■ The input:
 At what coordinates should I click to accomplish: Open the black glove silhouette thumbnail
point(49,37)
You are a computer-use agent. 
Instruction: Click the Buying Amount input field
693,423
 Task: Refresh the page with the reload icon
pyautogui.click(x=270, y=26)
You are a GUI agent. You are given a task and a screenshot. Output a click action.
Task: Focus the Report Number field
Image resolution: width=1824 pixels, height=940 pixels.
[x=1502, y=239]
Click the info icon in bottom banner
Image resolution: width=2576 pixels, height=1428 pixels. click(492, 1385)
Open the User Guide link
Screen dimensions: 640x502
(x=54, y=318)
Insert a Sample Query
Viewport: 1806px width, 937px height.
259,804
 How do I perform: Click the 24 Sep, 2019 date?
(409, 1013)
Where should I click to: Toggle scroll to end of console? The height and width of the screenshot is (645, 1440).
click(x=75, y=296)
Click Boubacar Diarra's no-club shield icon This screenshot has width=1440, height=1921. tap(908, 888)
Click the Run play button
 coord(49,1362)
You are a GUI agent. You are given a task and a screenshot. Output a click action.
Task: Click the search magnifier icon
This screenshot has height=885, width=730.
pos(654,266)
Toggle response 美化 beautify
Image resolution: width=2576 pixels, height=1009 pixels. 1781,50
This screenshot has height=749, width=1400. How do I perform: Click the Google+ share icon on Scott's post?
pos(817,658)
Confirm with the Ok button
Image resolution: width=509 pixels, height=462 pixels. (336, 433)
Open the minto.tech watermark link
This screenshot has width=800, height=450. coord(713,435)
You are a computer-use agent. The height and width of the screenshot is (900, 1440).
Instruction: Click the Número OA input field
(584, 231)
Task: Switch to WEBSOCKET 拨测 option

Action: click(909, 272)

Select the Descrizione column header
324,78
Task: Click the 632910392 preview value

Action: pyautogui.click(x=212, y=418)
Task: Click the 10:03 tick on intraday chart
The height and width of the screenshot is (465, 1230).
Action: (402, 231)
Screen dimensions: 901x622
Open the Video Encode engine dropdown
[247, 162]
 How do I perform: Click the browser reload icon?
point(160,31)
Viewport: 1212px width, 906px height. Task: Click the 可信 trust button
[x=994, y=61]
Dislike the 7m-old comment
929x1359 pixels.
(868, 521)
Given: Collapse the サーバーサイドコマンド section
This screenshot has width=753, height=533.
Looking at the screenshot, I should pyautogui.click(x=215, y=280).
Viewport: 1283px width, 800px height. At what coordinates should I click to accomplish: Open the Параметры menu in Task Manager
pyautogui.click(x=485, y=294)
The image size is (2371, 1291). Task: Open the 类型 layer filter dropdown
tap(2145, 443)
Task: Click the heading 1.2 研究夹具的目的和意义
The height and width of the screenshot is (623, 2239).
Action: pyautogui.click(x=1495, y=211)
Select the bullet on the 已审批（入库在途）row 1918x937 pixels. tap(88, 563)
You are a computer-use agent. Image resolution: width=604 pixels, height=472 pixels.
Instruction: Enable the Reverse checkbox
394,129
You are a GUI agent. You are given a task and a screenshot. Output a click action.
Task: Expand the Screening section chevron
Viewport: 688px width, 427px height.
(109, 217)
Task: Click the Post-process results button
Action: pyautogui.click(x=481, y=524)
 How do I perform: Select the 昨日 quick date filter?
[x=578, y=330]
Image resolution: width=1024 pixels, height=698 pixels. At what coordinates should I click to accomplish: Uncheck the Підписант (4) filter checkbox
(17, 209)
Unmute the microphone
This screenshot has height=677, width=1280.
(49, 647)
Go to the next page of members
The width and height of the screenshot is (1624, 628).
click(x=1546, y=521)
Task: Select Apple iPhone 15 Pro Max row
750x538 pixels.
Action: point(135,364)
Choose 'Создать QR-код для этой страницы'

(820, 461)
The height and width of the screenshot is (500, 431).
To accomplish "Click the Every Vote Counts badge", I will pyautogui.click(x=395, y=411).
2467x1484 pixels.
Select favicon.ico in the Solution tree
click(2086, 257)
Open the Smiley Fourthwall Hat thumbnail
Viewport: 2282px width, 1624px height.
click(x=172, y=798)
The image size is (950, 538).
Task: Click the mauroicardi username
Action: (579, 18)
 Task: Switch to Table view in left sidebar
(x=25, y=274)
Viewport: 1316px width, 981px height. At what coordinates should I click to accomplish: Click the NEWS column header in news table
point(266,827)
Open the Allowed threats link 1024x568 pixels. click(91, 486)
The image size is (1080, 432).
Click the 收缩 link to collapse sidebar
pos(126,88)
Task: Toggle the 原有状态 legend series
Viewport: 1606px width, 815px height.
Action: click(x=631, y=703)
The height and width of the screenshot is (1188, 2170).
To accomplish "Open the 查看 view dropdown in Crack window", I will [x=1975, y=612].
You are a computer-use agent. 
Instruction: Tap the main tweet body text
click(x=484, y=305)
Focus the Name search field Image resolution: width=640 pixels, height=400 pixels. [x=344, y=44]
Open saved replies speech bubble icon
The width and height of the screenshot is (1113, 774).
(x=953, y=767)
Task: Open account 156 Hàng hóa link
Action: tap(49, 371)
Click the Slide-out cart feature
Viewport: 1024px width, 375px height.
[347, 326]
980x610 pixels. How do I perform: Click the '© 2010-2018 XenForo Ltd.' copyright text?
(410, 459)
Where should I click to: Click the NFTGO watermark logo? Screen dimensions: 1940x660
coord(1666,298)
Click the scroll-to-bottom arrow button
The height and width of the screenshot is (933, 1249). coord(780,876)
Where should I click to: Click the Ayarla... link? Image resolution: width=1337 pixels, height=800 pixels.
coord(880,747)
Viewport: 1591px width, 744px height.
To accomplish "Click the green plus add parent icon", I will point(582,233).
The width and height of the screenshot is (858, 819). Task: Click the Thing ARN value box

■ Exercise: Give every line of the entries above as a JSON list of strings, one string per line, leaving out blank lines.

■ Answer to the problem:
[
  " At what coordinates should I click to accomplish: Open the black glove silhouette thumbnail",
  "point(49,37)",
  "You are a computer-use agent. ",
  "Instruction: Click the Buying Amount input field",
  "693,423",
  " Task: Refresh the page with the reload icon",
  "pyautogui.click(x=270, y=26)",
  "You are a GUI agent. You are given a task and a screenshot. Output a click action.",
  "Task: Focus the Report Number field",
  "Image resolution: width=1824 pixels, height=940 pixels.",
  "[x=1502, y=239]",
  "Click the info icon in bottom banner",
  "Image resolution: width=2576 pixels, height=1428 pixels. click(492, 1385)",
  "Open the User Guide link",
  "Screen dimensions: 640x502",
  "(x=54, y=318)",
  "Insert a Sample Query",
  "Viewport: 1806px width, 937px height.",
  "259,804",
  " How do I perform: Click the 24 Sep, 2019 date?",
  "(409, 1013)",
  "Where should I click to: Toggle scroll to end of console? The height and width of the screenshot is (645, 1440).",
  "click(x=75, y=296)",
  "Click Boubacar Diarra's no-club shield icon This screenshot has width=1440, height=1921. tap(908, 888)",
  "Click the Run play button",
  " coord(49,1362)",
  "You are a GUI agent. You are given a task and a screenshot. Output a click action.",
  "Task: Click the search magnifier icon",
  "This screenshot has height=885, width=730.",
  "pos(654,266)",
  "Toggle response 美化 beautify",
  "Image resolution: width=2576 pixels, height=1009 pixels. 1781,50",
  "This screenshot has height=749, width=1400. How do I perform: Click the Google+ share icon on Scott's post?",
  "pos(817,658)",
  "Confirm with the Ok button",
  "Image resolution: width=509 pixels, height=462 pixels. (336, 433)",
  "Open the minto.tech watermark link",
  "This screenshot has width=800, height=450. coord(713,435)",
  "You are a computer-use agent. The height and width of the screenshot is (900, 1440).",
  "Instruction: Click the Número OA input field",
  "(584, 231)",
  "Task: Switch to WEBSOCKET 拨测 option",
  "Action: click(909, 272)",
  "Select the Descrizione column header",
  "324,78",
  "Task: Click the 632910392 preview value",
  "Action: pyautogui.click(x=212, y=418)",
  "Task: Click the 10:03 tick on intraday chart",
  "The height and width of the screenshot is (465, 1230).",
  "Action: (402, 231)",
  "Screen dimensions: 901x622",
  "Open the Video Encode engine dropdown",
  "[247, 162]",
  " How do I perform: Click the browser reload icon?",
  "point(160,31)",
  "Viewport: 1212px width, 906px height. Task: Click the 可信 trust button",
  "[x=994, y=61]",
  "Dislike the 7m-old comment",
  "929x1359 pixels.",
  "(868, 521)",
  "Given: Collapse the サーバーサイドコマンド section",
  "This screenshot has width=753, height=533.",
  "Looking at the screenshot, I should pyautogui.click(x=215, y=280).",
  "Viewport: 1283px width, 800px height. At what coordinates should I click to accomplish: Open the Параметры menu in Task Manager",
  "pyautogui.click(x=485, y=294)",
  "The image size is (2371, 1291). Task: Open the 类型 layer filter dropdown",
  "tap(2145, 443)",
  "Task: Click the heading 1.2 研究夹具的目的和意义",
  "The height and width of the screenshot is (623, 2239).",
  "Action: pyautogui.click(x=1495, y=211)",
  "Select the bullet on the 已审批（入库在途）row 1918x937 pixels. tap(88, 563)",
  "You are a computer-use agent. Image resolution: width=604 pixels, height=472 pixels.",
  "Instruction: Enable the Reverse checkbox",
  "394,129",
  "You are a GUI agent. You are given a task and a screenshot. Output a click action.",
  "Task: Expand the Screening section chevron",
  "Viewport: 688px width, 427px height.",
  "(109, 217)",
  "Task: Click the Post-process results button",
  "Action: pyautogui.click(x=481, y=524)",
  " How do I perform: Select the 昨日 quick date filter?",
  "[x=578, y=330]",
  "Image resolution: width=1024 pixels, height=698 pixels. At what coordinates should I click to accomplish: Uncheck the Підписант (4) filter checkbox",
  "(17, 209)",
  "Unmute the microphone",
  "This screenshot has height=677, width=1280.",
  "(49, 647)",
  "Go to the next page of members",
  "The width and height of the screenshot is (1624, 628).",
  "click(x=1546, y=521)",
  "Task: Select Apple iPhone 15 Pro Max row",
  "750x538 pixels.",
  "Action: point(135,364)",
  "Choose 'Создать QR-код для этой страницы'",
  "(820, 461)",
  "The height and width of the screenshot is (500, 431).",
  "To accomplish \"Click the Every Vote Counts badge\", I will pyautogui.click(x=395, y=411).",
  "2467x1484 pixels.",
  "Select favicon.ico in the Solution tree",
  "click(2086, 257)",
  "Open the Smiley Fourthwall Hat thumbnail",
  "Viewport: 2282px width, 1624px height.",
  "click(x=172, y=798)",
  "The image size is (950, 538).",
  "Task: Click the mauroicardi username",
  "Action: (579, 18)",
  " Task: Switch to Table view in left sidebar",
  "(x=25, y=274)",
  "Viewport: 1316px width, 981px height. At what coordinates should I click to accomplish: Click the NEWS column header in news table",
  "point(266,827)",
  "Open the Allowed threats link 1024x568 pixels. click(91, 486)",
  "The image size is (1080, 432).",
  "Click the 收缩 link to collapse sidebar",
  "pos(126,88)",
  "Task: Toggle the 原有状态 legend series",
  "Viewport: 1606px width, 815px height.",
  "Action: click(x=631, y=703)",
  "The height and width of the screenshot is (1188, 2170).",
  "To accomplish \"Open the 查看 view dropdown in Crack window\", I will [x=1975, y=612].",
  "You are a computer-use agent. ",
  "Instruction: Tap the main tweet body text",
  "click(x=484, y=305)",
  "Focus the Name search field Image resolution: width=640 pixels, height=400 pixels. [x=344, y=44]",
  "Open saved replies speech bubble icon",
  "The width and height of the screenshot is (1113, 774).",
  "(x=953, y=767)",
  "Task: Open account 156 Hàng hóa link",
  "Action: tap(49, 371)",
  "Click the Slide-out cart feature",
  "Viewport: 1024px width, 375px height.",
  "[347, 326]",
  "980x610 pixels. How do I perform: Click the '© 2010-2018 XenForo Ltd.' copyright text?",
  "(410, 459)",
  "Where should I click to: Click the NFTGO watermark logo? Screen dimensions: 1940x660",
  "coord(1666,298)",
  "Click the scroll-to-bottom arrow button",
  "The height and width of the screenshot is (933, 1249). coord(780,876)",
  "Where should I click to: Click the Ayarla... link? Image resolution: width=1337 pixels, height=800 pixels.",
  "coord(880,747)",
  "Viewport: 1591px width, 744px height.",
  "To accomplish \"Click the green plus add parent icon\", I will point(582,233).",
  "The width and height of the screenshot is (858, 819). Task: Click the Thing ARN value box"
]